Les retransmissions ondulatoires de la radio se sont arrêtées faute d’énergie électrique. Cela n’est pas un cas isolé, il est symptomatique des différents problèmes que peuvent rencontrer les initiatives dans la commune et dans le pays en général.
Avec un système défaillant et archaïque, peu de centrales électriques, l’EDH peine à combler les besoins de la population en général. Il suffit d’un simple retard de livraison de carburant ou d’une baisse de débit du fleuve de l’Artibonite pour que le pays soit plongé dans un blackout total. Il faut aussi noter les fils conducteurs qui sont abimés, les poteaux électriques défaillants, un service mal régulé tournant presque complètement à l’informel. Ceci peut être une brève radiographie de l’électricité en Haïti qui reste un service public.

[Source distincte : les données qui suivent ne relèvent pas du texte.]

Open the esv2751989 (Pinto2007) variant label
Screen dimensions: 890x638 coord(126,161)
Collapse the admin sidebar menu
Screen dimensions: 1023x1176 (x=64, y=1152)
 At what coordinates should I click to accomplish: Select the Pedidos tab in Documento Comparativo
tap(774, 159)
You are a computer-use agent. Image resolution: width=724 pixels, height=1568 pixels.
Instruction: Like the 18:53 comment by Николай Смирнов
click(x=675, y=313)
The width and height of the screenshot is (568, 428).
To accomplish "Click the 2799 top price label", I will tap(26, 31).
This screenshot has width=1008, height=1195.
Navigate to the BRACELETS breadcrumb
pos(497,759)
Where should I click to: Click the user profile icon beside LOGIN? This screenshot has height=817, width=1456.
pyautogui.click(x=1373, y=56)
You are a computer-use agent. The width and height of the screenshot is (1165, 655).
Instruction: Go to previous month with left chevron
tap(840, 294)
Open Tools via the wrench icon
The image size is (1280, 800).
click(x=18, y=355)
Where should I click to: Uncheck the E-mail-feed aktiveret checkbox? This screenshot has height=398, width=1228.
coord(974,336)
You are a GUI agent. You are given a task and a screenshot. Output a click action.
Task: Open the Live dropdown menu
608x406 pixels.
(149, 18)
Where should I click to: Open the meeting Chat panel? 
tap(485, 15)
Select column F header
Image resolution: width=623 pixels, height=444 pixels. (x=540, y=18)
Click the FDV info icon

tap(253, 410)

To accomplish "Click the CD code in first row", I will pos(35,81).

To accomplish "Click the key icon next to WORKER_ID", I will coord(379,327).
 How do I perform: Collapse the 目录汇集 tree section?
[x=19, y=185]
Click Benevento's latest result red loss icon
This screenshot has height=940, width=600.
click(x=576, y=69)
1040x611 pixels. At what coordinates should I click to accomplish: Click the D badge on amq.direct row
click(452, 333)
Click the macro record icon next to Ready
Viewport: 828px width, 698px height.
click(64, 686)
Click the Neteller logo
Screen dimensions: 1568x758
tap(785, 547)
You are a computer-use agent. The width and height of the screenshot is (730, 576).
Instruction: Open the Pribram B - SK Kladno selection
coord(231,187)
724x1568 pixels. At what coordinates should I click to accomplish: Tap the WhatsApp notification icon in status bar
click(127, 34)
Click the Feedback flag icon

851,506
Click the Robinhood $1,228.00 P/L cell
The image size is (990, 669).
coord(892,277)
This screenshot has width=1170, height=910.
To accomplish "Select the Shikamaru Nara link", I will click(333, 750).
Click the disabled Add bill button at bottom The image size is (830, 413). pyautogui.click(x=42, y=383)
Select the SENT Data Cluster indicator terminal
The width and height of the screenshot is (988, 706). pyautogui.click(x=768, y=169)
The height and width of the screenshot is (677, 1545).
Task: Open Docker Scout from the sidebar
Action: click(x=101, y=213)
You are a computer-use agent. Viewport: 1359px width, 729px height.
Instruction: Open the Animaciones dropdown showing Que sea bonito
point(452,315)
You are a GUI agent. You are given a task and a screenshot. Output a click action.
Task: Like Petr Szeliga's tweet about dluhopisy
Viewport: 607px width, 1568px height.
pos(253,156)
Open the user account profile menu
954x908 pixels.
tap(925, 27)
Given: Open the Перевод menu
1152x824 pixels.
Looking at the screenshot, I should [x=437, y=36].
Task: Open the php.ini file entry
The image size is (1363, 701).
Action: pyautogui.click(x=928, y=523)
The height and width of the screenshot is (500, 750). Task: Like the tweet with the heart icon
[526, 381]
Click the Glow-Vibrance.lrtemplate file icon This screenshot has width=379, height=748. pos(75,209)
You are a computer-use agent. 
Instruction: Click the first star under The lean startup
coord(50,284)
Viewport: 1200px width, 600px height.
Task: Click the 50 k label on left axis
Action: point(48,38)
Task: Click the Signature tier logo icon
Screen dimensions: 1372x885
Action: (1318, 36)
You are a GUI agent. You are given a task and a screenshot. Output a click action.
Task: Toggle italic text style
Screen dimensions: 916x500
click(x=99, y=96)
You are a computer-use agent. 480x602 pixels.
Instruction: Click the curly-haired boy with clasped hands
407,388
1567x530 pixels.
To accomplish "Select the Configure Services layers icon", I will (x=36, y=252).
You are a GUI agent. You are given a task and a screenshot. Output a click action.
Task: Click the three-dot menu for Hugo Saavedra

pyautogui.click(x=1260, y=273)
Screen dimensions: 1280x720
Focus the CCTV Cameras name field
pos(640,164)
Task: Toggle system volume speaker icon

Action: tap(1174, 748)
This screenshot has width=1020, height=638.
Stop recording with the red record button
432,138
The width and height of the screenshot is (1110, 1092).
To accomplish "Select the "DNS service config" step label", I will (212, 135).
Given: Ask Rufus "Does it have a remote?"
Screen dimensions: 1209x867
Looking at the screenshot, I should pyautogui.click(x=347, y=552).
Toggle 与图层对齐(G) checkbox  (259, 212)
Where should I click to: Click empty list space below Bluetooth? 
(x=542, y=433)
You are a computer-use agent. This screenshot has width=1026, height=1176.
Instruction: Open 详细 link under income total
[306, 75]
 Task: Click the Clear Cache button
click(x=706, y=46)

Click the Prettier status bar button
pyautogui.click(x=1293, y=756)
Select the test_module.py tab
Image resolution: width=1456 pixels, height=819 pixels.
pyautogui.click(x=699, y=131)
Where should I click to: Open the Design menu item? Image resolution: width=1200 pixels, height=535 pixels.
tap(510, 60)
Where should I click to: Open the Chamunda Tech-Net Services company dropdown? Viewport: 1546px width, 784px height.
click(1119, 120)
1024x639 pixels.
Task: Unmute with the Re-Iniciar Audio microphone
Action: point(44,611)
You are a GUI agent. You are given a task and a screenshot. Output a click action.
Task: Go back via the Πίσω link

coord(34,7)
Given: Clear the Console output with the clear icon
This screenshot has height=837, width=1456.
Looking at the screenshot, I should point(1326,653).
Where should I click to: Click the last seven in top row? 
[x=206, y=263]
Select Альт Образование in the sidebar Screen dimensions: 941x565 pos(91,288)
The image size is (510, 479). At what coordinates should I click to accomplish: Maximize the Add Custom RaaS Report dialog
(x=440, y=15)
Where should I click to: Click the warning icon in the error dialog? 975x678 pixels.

Kenscoff, depuis plusieurs années, compte parmi les abonnés absents de ce service. Oubliée ? Négligée ? Fait exprès ? Rien ne devrait expliquer le fait que la commune n’est pas desservie en électricité. De surcroit, le drame insécuritaire d’avril 2025 semble avoir consolidé cette mise à l’écart de la commune.
Enfin, comme partout dans le pays, les citoyens les plus chanceux tournent vers l’énergie solaire pour palier ce manque. C’est bien une forme de revendication face à un Etat qui n’arrive pas ou ne veut pas subvenir aux besoins de sa population. Si rien n’est fait, un jour, l’EDH sera obsolète car individuellement on tournera vers les énergies renouvelables, ce revirement que l’Etat haïtien tarde à faire.